_Assigned task_. Please work out how many lines in the records below include the word "agent", and reply with that number only.

_Source information_.
━━━━━━━━━━━━━━━━━━━━━━━━━━━━━━
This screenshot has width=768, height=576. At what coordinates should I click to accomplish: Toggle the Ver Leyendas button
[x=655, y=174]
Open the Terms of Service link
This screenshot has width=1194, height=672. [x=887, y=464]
━━━━━━━━━━━━━━━━━━━━━━━━━━━━━━
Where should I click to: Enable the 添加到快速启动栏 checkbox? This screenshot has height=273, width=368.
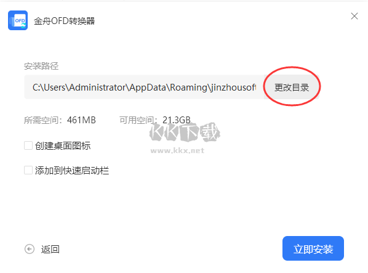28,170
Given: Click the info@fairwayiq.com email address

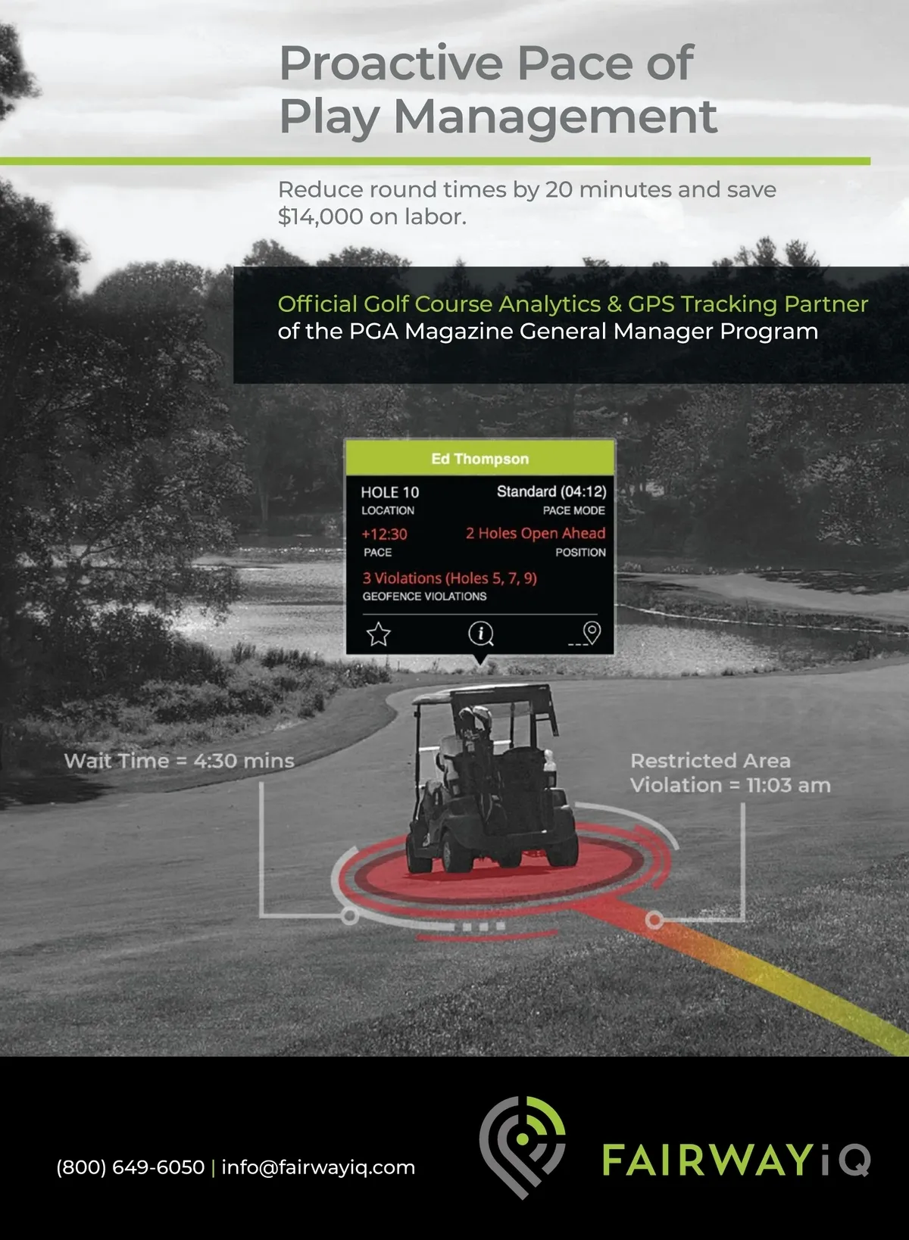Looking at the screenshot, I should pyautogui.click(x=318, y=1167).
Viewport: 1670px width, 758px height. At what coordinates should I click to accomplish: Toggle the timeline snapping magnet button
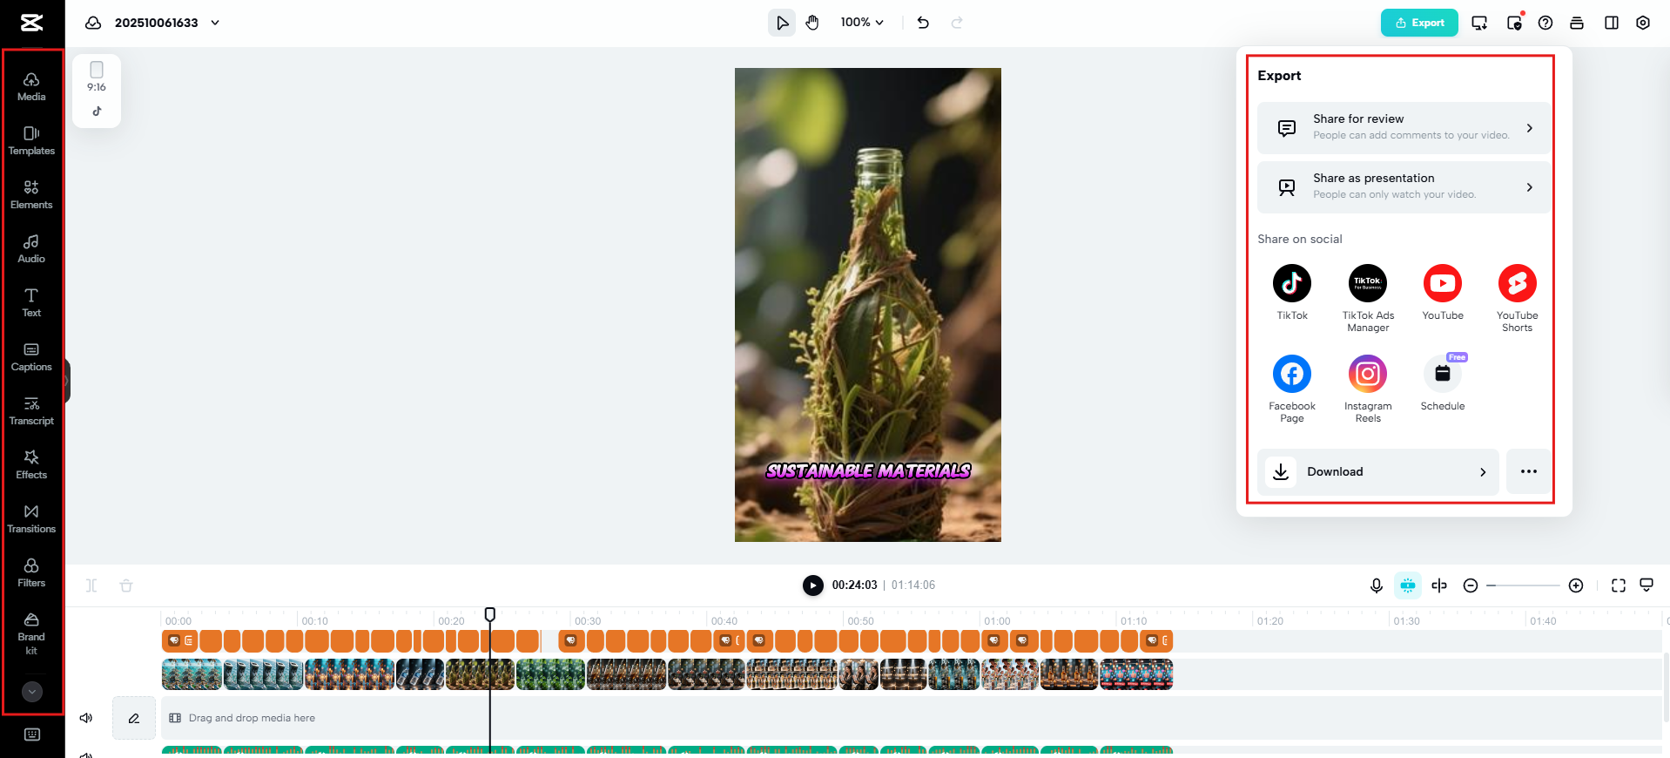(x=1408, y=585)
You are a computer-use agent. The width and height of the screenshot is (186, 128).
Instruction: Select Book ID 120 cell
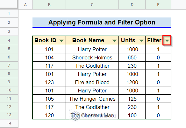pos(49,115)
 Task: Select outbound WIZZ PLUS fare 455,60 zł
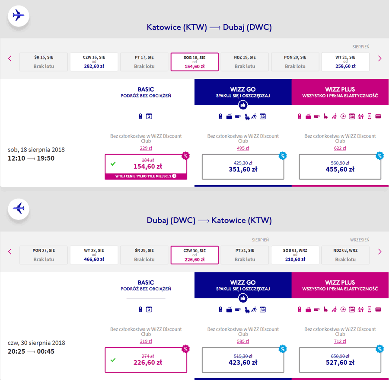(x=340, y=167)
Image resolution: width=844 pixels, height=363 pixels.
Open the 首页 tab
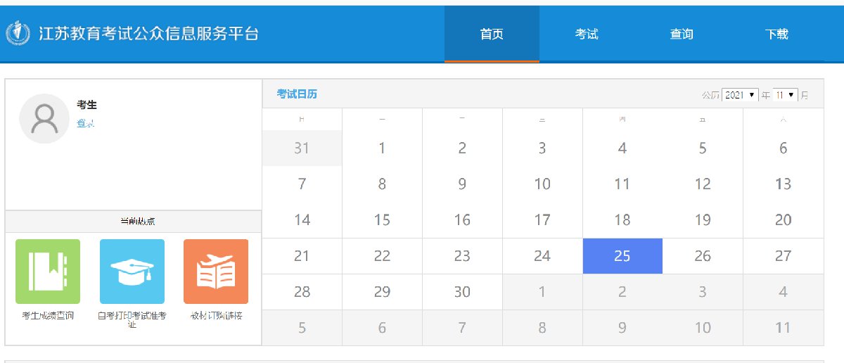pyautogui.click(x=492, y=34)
━━━━━━━━━━━━━━━━━━━━━━━━━━━━━━
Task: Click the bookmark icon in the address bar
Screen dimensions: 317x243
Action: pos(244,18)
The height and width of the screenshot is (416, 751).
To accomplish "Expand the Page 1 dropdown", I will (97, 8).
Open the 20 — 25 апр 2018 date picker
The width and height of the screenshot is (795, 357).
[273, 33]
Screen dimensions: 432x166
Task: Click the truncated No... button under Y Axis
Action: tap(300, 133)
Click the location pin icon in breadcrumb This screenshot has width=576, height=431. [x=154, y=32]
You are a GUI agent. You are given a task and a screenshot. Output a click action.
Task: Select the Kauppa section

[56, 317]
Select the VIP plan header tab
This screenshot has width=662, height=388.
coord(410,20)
━━━━━━━━━━━━━━━━━━━━━━━━━━━━━━
_Answer to this problem_. 2